The first is a renewal of support from Serbia. President Slobodan Milosevic cut off the Bosnian Serbs last year for refusing to support an international plan to divide Bosnia roughly in half between a Muslim-Croat federation and the Bosnian Serbs. Some arms, fuel and other supplies have trickled through Belgrade's blockade, but evidently not enough to satisfy Radovan Karadzic and his Bosnian Serb friends.

Mr Milosevic is unlikely to throw Serbia's military weight behind Mr Karadzic under any circumstances, but he might support a different Bosnian Serb leadership if it seemed that the Muslims and Croats were steamrollering their way to victory. On the other hand, he may decide that Serbia's need to have United Nations sanctions lifted and return to international respectability is so urgent that it is not worth supporting the Bosnian Serbs at any price.

The other factor is the West's policy. Shameful though it seems to the Bosnian Muslims' and Croats' sympathisers in Western countries, Western governments would rather see an immediate ceasefire than a successful Muslim-Croat operation to end Sarajevo's siege and roll back Bosnian Serb war gains.

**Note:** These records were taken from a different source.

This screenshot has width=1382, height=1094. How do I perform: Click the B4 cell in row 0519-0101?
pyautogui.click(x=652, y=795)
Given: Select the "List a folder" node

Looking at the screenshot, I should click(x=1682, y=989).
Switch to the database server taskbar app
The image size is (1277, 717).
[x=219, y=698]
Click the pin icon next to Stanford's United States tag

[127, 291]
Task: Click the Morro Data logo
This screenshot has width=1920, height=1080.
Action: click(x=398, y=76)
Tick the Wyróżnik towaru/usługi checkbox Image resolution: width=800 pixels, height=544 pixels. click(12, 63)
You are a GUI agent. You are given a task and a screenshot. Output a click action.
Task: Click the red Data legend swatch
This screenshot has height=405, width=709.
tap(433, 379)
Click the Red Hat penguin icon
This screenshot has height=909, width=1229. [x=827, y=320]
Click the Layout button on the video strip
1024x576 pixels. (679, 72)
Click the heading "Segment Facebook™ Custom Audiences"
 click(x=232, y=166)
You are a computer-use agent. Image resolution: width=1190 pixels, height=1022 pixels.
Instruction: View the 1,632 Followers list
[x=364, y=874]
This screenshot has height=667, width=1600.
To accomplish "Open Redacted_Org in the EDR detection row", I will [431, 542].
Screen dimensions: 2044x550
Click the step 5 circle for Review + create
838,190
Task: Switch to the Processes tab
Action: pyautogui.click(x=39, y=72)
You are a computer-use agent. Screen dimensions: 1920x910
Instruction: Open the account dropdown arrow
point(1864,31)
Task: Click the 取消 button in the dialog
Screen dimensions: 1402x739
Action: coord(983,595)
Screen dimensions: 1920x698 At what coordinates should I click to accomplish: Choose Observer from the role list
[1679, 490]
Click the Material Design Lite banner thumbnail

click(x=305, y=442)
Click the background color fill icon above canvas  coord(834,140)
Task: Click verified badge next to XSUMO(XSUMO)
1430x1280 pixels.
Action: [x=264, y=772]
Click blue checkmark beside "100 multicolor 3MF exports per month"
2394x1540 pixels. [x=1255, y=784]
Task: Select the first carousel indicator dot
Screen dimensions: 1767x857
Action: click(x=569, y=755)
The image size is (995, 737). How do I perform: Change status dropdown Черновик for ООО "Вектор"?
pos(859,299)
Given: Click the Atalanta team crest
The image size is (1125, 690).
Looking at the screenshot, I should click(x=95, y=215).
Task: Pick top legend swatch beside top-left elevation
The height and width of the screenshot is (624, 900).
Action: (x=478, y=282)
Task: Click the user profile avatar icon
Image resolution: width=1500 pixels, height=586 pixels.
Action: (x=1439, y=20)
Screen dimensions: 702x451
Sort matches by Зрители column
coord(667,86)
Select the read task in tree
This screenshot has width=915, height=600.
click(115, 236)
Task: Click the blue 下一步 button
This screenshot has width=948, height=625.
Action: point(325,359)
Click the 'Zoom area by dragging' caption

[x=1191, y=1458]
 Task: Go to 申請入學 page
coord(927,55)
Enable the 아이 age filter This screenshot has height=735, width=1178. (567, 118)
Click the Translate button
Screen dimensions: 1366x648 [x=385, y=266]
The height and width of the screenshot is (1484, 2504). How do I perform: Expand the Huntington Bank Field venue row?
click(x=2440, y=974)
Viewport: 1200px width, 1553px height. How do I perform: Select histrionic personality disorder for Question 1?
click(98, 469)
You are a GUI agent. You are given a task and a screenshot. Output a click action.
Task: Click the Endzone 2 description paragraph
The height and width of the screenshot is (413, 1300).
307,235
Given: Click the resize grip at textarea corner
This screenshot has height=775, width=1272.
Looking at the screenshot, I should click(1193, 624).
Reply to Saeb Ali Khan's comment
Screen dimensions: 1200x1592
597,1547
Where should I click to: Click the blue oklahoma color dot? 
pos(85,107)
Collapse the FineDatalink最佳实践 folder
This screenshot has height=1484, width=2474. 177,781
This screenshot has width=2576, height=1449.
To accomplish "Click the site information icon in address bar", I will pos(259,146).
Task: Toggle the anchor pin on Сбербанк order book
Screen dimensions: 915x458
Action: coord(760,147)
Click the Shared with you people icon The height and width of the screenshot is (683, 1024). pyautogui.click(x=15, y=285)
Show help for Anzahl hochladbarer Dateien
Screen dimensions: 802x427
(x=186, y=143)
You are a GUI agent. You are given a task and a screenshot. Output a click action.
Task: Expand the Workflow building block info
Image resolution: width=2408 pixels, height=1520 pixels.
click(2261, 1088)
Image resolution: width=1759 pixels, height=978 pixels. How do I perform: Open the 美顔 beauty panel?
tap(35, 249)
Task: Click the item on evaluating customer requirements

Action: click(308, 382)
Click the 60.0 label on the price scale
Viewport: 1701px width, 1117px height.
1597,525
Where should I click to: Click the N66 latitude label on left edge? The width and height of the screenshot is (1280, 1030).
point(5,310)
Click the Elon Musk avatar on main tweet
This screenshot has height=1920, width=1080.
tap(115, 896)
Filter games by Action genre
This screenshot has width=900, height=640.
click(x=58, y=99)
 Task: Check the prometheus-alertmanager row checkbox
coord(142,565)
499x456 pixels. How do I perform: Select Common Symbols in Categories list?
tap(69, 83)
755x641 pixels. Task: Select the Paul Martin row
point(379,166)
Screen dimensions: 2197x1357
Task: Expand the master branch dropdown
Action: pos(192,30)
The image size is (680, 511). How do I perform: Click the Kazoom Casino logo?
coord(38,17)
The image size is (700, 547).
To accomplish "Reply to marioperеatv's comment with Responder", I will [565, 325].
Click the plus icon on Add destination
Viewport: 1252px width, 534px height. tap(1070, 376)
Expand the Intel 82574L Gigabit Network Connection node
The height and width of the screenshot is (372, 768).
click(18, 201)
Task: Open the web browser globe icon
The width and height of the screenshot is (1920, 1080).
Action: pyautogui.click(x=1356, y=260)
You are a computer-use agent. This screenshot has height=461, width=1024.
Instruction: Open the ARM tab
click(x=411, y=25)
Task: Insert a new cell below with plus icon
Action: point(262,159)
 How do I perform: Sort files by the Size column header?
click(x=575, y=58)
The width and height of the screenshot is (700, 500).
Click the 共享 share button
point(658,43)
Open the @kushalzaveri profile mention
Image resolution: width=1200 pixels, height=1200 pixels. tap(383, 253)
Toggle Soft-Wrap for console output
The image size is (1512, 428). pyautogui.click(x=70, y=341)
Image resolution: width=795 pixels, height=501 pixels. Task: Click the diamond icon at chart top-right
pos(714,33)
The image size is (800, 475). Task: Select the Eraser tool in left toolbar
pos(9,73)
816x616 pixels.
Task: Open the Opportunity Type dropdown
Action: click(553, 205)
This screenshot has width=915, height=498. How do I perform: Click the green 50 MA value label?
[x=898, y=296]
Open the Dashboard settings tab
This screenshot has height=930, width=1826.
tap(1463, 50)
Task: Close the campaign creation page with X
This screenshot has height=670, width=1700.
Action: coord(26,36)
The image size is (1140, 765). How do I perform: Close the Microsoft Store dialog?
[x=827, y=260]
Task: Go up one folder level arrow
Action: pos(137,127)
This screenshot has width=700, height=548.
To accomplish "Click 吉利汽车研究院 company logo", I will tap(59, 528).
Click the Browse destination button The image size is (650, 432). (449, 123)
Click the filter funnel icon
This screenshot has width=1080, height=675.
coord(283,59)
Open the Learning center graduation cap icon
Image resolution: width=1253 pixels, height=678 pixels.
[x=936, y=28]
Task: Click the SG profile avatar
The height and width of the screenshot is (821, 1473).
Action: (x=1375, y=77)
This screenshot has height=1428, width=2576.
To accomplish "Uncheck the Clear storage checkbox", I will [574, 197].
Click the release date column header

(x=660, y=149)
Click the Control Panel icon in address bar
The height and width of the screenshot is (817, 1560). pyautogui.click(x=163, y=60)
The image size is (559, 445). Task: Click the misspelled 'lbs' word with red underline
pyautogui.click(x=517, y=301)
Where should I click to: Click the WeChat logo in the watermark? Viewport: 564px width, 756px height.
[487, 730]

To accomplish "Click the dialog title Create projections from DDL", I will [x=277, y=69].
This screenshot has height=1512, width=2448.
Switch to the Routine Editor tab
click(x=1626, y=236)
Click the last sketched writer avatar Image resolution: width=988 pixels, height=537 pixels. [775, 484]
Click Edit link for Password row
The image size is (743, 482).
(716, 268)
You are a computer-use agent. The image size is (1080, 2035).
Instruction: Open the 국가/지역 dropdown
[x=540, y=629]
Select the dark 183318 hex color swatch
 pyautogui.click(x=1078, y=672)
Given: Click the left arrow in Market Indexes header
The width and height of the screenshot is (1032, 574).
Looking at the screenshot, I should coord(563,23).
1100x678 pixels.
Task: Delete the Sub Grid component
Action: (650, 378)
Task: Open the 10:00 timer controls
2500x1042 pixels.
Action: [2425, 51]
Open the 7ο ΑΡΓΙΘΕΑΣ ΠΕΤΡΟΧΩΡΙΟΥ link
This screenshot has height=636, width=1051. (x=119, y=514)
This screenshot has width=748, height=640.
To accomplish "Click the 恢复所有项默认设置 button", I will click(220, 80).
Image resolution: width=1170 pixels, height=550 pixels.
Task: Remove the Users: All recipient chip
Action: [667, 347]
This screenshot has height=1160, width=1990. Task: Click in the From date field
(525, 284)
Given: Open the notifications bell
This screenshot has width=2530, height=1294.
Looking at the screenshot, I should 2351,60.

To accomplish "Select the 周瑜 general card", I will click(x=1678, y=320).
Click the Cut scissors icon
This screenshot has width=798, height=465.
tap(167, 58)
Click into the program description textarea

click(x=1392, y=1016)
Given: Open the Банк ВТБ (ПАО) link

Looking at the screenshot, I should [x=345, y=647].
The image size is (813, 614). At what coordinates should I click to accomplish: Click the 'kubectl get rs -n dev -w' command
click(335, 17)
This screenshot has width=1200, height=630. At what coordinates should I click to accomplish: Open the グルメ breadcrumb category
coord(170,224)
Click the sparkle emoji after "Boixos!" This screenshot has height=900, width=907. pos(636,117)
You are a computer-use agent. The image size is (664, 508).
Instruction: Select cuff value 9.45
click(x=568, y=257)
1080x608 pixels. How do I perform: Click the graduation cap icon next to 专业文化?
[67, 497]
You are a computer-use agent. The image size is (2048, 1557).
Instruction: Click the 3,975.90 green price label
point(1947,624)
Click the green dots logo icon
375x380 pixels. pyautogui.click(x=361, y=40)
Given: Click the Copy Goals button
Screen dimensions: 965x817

One interpretation of the Anglo-French initiative to expand UN operations in Bosnia by creating a "Rapid Reaction Force" is that it is intended to smother any attempt by the Bosnian government to intensify the war. True or not, the fact is that the US, Britain, France and Germany have all urged the Bosnian and Croatian governments in the last four days not to take the war to the Serbs.

It may already be too late. The Bosnian government has clearly had enough of being bullied into submission by polite Western diplomats. But the latest Muslim-led offensive remains a huge gamble.

A wider war in the Balkans is not just an exaggerated Western fear, and if it came to pass it is hard to see how the Bosnian Muslims would benefit.